İŞÇİ LEHİNE ŞARTLAR OLUŞMADIKÇA YASAL SÜRENİN SONUNA KADAR MASADAYIZ

Aile ve Sosyal Hizmetler Bakanlığı’na bağlı işyerlerinde çalışan 26 bin işçi adına yetkili sendika olarak 3 aydan beri yürüttüğümüz Toplu İş sözleşmesi müzakereleri çetin bir mücadele ile devam ediyor.

Pek çok konuda uzlaşı sağlanan TİS Hükümlerinde kalan birkaç madde üzerindeki müzakerelerde, önümüzdeki günlerde anlaşma sağlayabileceğimiz yönündeki ümidimizi koruyoruz.

Özellikle ‘Tayin ve  Becayiş”  “Gece Zammı”, “Sorumluluk Tazminatı” vb. konularda işçi lehine şartlar oluşmadığı sürece, bir an önce imzalamak istediğimiz Toplu  İş sözleşmesi için yasal süreyi sonuna kadar kullanacağız.

Üzerinde henüz uzlaşı sağlanamayan maddelerle ilgili işveren sendikası TÜHİS ve Aile ve Sosyal Hizmetler Bakanlığı nezdindeki temaslarımız devam ediyor.

Ayrıca hem Konfederasyonumuzun hem de Sendikamızın TÜHİS ve  Çalışma ve Sosyal Güvenlik Bakanlığı ile temasları neticesinde, işçinin günlük ücretlerinin insan onuruna yakışır düzeye getirilmesi adına  K.Ç.P EK Protokolü ile sözleşmemizin birinci yıl ikinci altı ayına (MAYIS AYI) enflasyon farkının verilmesi, günümüz şartlarında üyemiz işçilere fayda sağlayacaktır.

Sosyal hizmet işçisinin 1 kuruşluk hakkı için masada yürüttüğümüz çetin mücadeleye, haklarını temsil ettiğimiz işçi sabırla destek verirken, özellikle sosyal medya üzerinden bazı sendikalar tarafından yapılan algı operasyonlarının, sadece sesleri yüksek çıkan provokatörler aracılığı ile bütün işçilerin isyanı gibi yansıtılmaya çalışıldığını hem biz hem de ilgili tüm taraflar görüyor.

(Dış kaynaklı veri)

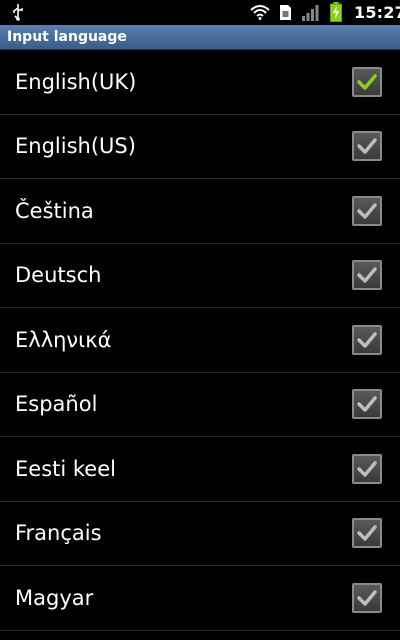 The height and width of the screenshot is (640, 400). I want to click on language-label: Español, so click(56, 404).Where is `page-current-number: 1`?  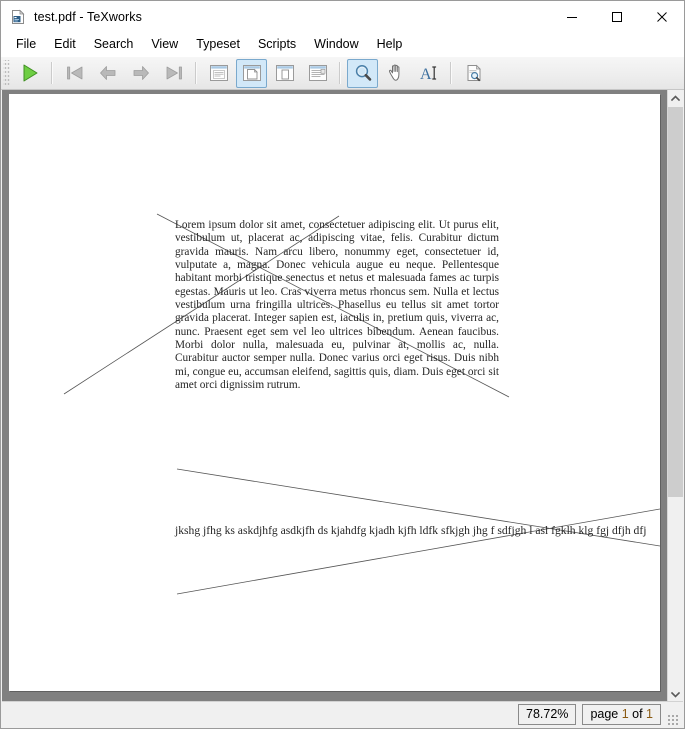 page-current-number: 1 is located at coordinates (625, 714).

Yetkili oldukları dönemde sadece 16 işçi için yürütülen toplu iş sözleşmesi müzakerelerini dönemin Nisan ayından önce sonuçlandıramayan Sendikanın, 26 bin işçi adına kılı kırk yararak devam ettirdiğimiz müzakereleri “başarısız”  ilan etme çabaları, tarihe mal olmuş başarısızlıklarını örtme çabasıdır.

Biz enerjimizi algılara cevap vermek için değil, Toplu  İş Sözleşmesini bir an önce imzalamak için harcıyoruz.

Bu konuda da hiçbir provokasyona müsaade etmeyeceğiz.

Bilinmelidir ki;

Aile ve Sosyal Hizmetler Bakanlığı’nda işçi lehine bir hak varsa bunu ÖZ SAĞLIK-İŞ alır. Öz Sağlık İş Sendikası’nın alamadığı hakkı, hiçbir sendika alamaz.

 

Çünkü biz Sosyal Hizmet İşçisini sendikal rekabetin METASI değil, kazanımların ÖZNESİ olarak görüyoruz.

Tıpkı Sağlık Bakanlığı’nda olduğu gibi tüm şartları zorlayarak, işçi lehine bir sözleşme imzalayarak masadan kalkacağız.

İşçinin kazanımlarından feragat etmemiz istenilmesi halinde ise TÜM YASAL HAKLARIMIZI KULLANACAĞIZ.

Sosyal Hizmet işçileri bize inanıyor, güveniyor.

Biz de bu inancı boşa çıkarmamak için var gücümüzle masadaki mücadeleye devam ediyoruz.